If you chose to do this, DO NOT add in any calories for the steps. 12000 is already figured in the active category calorie allowance for MFP.
In this case it is an either/or situation. Either you go with the calorie allotment from the activity level you put into MFP or you go with what your fitness tracker says. Doing both will cause you to double dip and possible overeat. Only add in purposeful exercise above your steps.5 -
ladybug4233 wrote: »Thanks everyone. I am probably way over thinking it. I think 12,000 steps puts me in the active category so I will select that and see how it goes for 2-3 weeks and adjust if I need to.
If you chose to do this, DO NOT add in any calories for the steps. 12000 is already figured in the active category calorie allowance for MFP.
In this case it is an either/or situation. Either you go with the calorie allotment from the activity level you put into MFP or you go with what your fitness tracker says. Doing both will cause you to double dip and possible overeat.
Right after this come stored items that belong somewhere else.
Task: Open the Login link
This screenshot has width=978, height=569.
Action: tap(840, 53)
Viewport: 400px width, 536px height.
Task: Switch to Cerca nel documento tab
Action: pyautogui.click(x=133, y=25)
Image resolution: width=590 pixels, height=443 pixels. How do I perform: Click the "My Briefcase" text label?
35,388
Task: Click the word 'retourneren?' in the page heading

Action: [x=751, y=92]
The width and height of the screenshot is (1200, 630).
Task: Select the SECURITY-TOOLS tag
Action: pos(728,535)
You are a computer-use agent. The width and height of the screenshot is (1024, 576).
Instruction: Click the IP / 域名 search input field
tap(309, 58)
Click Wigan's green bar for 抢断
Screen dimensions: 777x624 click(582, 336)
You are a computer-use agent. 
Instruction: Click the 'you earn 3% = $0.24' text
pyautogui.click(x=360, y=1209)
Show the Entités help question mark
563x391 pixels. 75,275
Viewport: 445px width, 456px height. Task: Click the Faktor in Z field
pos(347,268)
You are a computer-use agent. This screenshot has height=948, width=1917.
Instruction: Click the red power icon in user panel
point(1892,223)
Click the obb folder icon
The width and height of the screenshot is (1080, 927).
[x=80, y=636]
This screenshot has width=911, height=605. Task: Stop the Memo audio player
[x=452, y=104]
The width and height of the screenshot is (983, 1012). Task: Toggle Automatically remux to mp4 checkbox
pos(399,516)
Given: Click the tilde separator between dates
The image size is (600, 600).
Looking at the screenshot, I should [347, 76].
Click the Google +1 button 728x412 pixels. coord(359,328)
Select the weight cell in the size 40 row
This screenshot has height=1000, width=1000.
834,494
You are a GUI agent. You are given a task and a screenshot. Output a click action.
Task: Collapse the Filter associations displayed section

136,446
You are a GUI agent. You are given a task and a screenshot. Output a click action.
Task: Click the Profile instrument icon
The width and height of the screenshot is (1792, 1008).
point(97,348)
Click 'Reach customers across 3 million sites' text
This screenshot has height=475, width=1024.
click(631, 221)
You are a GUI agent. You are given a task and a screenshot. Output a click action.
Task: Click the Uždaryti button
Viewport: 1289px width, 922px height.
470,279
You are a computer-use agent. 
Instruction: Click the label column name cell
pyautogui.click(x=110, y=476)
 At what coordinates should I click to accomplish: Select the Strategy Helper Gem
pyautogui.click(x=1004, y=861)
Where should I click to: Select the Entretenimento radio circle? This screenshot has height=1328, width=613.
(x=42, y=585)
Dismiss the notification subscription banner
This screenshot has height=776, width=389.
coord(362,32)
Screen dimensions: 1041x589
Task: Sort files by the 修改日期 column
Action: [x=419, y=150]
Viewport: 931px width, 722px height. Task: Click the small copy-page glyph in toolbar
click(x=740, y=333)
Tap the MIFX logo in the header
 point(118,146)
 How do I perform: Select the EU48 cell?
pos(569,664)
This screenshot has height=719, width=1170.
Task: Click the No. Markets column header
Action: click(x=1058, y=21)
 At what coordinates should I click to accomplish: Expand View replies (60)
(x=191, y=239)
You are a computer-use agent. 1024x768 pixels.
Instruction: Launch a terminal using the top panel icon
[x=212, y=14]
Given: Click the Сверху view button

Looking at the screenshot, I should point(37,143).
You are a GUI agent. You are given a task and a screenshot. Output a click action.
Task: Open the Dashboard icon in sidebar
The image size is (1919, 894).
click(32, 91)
Only add in purposeful exercise above your steps.
Just to make sure everyone is clear: you are correct that the 12,000 steps are included in the activity level of active and should NOT be manually entered as a manual activity or exercise on MFP, NOR should any activity associated with them.
HOWEVER, synchronizing a supported tracker such as a Fitbit with MFP via integration while set at a level above sedentary will NOT result in any double counting while integration is working properly!
To the contrary, and as an example, I am set-up as very active on MFP with negative adjustments enabled.
Most days my morning large negative adjustment becomes a positive adjustment by the end of the day because I am actually slightly more active than the very active level I have selected. However on some days when I am a relative slug the negative adjustment only reduces by a bit and I still "lose" calories--and that's as it should be!
In any case the adjustments ensure that there is no double counting and that the tracker final TDEE figure is what is used by MFP at the end of the day.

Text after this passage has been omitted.